Task description | Please copy out all lines of the entries that contain the word "Your".

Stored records
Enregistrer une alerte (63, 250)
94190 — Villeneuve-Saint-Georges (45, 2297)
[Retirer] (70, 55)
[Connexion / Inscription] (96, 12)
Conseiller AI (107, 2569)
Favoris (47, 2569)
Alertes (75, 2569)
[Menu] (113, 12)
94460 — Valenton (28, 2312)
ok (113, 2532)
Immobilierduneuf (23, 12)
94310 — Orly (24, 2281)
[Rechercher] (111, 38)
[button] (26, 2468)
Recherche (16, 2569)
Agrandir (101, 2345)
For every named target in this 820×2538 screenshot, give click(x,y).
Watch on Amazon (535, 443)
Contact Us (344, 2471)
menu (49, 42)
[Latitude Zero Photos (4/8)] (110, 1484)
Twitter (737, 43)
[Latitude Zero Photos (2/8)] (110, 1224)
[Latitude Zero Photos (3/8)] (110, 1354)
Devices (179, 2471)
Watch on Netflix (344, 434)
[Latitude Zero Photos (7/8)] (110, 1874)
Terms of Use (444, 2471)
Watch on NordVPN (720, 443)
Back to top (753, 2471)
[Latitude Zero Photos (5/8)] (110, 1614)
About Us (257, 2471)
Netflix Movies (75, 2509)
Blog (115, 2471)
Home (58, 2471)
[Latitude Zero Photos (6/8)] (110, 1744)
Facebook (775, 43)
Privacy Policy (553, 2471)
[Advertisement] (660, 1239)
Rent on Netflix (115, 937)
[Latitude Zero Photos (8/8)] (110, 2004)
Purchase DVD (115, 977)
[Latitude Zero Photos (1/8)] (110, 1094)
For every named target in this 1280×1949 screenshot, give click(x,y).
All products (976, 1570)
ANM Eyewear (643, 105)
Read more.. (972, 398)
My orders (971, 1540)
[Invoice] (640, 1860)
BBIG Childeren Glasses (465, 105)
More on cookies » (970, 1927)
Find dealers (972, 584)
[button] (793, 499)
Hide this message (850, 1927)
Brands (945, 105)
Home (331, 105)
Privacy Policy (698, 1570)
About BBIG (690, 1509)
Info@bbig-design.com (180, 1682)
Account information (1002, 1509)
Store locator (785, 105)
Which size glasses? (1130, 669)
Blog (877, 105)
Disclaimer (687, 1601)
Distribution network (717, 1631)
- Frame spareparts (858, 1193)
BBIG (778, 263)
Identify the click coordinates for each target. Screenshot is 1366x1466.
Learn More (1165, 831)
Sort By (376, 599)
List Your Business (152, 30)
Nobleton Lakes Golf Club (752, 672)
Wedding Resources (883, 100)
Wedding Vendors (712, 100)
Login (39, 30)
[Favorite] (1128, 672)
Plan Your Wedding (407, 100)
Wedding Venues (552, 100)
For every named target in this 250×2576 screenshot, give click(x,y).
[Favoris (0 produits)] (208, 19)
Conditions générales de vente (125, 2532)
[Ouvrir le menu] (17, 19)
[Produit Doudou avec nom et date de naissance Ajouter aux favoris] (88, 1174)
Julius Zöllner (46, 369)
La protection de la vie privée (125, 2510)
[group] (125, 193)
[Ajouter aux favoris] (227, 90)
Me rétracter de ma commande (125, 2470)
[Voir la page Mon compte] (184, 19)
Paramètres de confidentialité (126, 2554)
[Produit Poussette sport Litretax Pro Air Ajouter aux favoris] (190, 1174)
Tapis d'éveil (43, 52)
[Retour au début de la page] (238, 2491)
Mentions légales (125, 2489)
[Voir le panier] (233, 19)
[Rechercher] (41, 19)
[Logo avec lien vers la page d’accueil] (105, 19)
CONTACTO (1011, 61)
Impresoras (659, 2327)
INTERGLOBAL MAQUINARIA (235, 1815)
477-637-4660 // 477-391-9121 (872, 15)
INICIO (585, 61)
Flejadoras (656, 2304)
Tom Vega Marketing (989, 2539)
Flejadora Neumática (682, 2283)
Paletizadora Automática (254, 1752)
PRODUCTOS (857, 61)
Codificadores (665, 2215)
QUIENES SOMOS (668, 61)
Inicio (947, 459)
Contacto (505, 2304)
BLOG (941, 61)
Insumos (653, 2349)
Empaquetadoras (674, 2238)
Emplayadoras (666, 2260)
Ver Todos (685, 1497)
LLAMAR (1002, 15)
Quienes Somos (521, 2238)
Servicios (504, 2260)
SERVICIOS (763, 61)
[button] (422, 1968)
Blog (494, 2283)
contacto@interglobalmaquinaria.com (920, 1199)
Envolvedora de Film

Output for this task |
List Your Business (152, 30)
Plan Your Wedding (407, 100)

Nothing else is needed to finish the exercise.